Parallelamente Daemon torna ad assumere un ruolo centrale e dimostra come il personaggio sia disposto a tutto pur di vincere la guerra, la sua freddezza fa da contrappeso al dolore di Rhaenyra.
Il colpo di scena finale
Il cuore dell’episodio è la conquista di Approdo del Re, infatti la serie costruisce con attenzione la tensione politica fino al momento in cui Rhaenyra entra nella capitale. La regia evita l’enfasi tipica di Game of Thrones, non assistiamo ad una carneficina, bensì a una presa di potere che mette in evidenza la differenza tra Rhaenyra e Daenerys. Sottolinea come la protagonista desideri ancora governare e non conquistare. La regia è elegante, ricchi di primi piani importanti e silenzi significativi che trasmettono, ancora una volta, tutte le emozioni dei protagonista senza che aprano bocca. La fotografia è di grandissimo livello e alterna i toni cupi di Roccia del Drago alla maestosità di King’s Landing e ogni inquadratura continua a trasmettere il peso della guerra imminente.

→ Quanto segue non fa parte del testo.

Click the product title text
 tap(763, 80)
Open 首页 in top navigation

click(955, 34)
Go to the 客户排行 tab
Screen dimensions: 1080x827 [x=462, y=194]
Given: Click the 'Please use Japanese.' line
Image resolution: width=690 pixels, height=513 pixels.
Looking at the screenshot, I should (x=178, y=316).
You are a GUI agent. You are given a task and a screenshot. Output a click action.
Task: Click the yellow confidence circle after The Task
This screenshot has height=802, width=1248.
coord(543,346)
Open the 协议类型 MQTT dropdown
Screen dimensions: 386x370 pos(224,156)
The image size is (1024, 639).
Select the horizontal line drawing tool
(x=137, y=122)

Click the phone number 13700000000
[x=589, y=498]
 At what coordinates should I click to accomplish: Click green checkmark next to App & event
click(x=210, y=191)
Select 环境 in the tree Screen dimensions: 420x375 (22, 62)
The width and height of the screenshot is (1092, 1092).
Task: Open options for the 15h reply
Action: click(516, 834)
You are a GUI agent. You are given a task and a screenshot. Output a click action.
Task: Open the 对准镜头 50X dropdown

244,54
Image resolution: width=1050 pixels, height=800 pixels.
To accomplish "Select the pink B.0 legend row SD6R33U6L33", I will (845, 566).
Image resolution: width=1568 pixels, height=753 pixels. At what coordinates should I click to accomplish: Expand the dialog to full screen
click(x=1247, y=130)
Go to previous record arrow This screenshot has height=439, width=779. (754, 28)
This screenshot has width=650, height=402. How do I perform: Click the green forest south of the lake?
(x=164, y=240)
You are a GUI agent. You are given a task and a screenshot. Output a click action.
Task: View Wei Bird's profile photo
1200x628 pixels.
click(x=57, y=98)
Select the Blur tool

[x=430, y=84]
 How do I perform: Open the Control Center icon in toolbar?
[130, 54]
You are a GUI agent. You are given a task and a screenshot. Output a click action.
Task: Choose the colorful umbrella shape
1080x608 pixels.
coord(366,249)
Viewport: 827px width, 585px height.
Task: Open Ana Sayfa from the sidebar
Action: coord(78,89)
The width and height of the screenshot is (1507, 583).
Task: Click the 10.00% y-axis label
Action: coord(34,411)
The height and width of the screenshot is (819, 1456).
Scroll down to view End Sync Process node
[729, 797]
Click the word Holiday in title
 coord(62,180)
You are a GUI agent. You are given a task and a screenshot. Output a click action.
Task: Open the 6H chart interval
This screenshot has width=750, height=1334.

Nel complesso è un episodio assolutamente importante dal punto di vista narrativo, meno spettacolare del primo ma solo costruendo i personaggi e approfondendo i temi del potere ci si può preparare agli scontri che verranno. Mantenendo questo livello di scrittura, la terza stagione potrebbe diventare la migliore di tutta la saga.